- **Task brief**: Reproduce the data word for word, keeping every line complete.

- **Provided data**:
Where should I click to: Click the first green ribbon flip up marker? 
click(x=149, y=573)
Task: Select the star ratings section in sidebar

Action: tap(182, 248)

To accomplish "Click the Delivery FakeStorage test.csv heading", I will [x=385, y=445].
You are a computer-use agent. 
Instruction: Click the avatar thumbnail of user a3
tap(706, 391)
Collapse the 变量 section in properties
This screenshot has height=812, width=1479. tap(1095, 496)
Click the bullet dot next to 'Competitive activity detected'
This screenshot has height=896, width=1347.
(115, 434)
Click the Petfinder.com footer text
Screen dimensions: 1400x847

- **Task answer**:
Where should I click to: Click the first green ribbon flip up marker? 
click(x=149, y=573)
Task: Select the star ratings section in sidebar

Action: tap(182, 248)

To accomplish "Click the Delivery FakeStorage test.csv heading", I will [x=385, y=445].
You are a computer-use agent. 
Instruction: Click the avatar thumbnail of user a3
tap(706, 391)
Collapse the 变量 section in properties
This screenshot has height=812, width=1479. tap(1095, 496)
Click the bullet dot next to 'Competitive activity detected'
This screenshot has height=896, width=1347.
(115, 434)
Click the Petfinder.com footer text
Screen dimensions: 1400x847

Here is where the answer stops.